___ RECORDS TO USE ___

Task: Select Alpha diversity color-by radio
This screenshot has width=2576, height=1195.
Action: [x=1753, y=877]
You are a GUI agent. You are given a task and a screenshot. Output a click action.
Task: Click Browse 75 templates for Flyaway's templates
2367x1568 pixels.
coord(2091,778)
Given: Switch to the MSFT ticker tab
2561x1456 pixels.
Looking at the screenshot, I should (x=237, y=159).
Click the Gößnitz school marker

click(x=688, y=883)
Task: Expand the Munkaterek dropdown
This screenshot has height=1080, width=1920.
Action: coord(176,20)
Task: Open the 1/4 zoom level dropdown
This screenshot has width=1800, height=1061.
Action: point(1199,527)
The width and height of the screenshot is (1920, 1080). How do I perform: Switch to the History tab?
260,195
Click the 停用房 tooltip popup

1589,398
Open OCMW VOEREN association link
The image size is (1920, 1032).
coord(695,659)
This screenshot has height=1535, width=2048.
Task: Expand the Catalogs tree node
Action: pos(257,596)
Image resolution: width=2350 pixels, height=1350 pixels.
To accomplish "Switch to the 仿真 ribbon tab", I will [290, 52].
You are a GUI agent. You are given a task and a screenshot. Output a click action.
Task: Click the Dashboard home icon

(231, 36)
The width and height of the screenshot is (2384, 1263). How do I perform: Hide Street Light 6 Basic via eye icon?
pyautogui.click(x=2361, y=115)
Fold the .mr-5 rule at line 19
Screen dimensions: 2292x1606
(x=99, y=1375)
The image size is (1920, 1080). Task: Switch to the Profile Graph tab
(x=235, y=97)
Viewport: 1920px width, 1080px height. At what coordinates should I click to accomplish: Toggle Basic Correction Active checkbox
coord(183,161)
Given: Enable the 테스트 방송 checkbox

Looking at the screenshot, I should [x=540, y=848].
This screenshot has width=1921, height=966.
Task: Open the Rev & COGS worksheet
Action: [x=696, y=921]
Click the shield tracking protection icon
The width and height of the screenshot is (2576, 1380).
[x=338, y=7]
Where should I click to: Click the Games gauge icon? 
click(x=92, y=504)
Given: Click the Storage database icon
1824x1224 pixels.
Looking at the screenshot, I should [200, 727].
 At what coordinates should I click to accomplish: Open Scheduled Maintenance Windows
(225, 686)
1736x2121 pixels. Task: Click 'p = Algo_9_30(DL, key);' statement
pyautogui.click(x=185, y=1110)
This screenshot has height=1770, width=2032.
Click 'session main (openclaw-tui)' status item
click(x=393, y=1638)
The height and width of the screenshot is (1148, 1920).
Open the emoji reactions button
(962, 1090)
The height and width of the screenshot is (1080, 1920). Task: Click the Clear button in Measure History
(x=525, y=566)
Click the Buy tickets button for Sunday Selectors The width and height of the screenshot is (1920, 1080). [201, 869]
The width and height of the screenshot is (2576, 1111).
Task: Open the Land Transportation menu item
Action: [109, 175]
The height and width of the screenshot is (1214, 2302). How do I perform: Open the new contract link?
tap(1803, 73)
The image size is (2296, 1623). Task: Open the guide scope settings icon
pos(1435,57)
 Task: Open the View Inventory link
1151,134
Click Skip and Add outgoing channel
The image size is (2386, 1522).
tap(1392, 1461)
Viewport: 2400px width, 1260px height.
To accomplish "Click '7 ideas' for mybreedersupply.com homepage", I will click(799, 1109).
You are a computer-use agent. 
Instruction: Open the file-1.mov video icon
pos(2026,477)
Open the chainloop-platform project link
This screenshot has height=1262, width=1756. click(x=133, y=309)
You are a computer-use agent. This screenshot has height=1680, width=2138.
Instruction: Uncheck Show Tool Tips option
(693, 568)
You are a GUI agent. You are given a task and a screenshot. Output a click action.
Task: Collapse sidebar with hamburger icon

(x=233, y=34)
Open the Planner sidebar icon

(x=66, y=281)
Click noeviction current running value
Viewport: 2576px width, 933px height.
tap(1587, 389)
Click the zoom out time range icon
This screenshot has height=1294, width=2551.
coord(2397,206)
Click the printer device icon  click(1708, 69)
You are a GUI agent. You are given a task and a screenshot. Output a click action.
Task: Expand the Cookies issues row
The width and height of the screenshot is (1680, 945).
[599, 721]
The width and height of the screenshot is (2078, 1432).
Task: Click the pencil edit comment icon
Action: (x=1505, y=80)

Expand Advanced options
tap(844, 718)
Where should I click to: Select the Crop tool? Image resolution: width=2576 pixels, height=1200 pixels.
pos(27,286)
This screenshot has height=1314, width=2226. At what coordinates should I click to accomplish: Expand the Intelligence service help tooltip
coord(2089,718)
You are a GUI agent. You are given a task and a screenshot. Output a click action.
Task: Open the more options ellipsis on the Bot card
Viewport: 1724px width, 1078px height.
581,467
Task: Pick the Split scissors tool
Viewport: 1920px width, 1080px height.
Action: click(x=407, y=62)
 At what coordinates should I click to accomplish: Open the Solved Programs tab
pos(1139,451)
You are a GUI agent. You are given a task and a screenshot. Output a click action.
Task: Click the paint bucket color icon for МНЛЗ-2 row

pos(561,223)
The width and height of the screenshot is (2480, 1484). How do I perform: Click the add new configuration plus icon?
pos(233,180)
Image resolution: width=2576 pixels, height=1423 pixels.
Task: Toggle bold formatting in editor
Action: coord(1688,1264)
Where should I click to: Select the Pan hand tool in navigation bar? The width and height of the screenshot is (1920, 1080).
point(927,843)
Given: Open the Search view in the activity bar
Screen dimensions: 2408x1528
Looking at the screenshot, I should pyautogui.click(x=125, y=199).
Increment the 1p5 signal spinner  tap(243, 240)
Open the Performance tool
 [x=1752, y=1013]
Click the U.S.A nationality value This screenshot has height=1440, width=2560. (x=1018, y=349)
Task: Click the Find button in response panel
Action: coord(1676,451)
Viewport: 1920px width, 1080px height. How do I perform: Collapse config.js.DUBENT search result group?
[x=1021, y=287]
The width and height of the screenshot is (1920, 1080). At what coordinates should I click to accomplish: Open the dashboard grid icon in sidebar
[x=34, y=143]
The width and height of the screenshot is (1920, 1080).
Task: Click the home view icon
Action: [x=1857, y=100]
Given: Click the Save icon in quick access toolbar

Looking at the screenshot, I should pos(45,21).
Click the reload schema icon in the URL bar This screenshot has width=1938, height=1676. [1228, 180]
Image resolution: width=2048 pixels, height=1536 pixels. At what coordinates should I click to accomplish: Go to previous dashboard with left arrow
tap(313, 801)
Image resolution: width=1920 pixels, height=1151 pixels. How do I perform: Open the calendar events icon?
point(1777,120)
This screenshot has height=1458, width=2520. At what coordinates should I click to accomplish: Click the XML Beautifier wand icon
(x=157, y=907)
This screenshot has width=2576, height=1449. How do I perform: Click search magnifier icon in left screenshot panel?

___

__WHAT TO WORK ON__
Look for the string "computer" in the data above and return every line that has it.

__RESPONSE TO THE EXERCISE__
You are a computer-use agent. 
You are a computer-use agent. This screenshot has height=1680, width=2138.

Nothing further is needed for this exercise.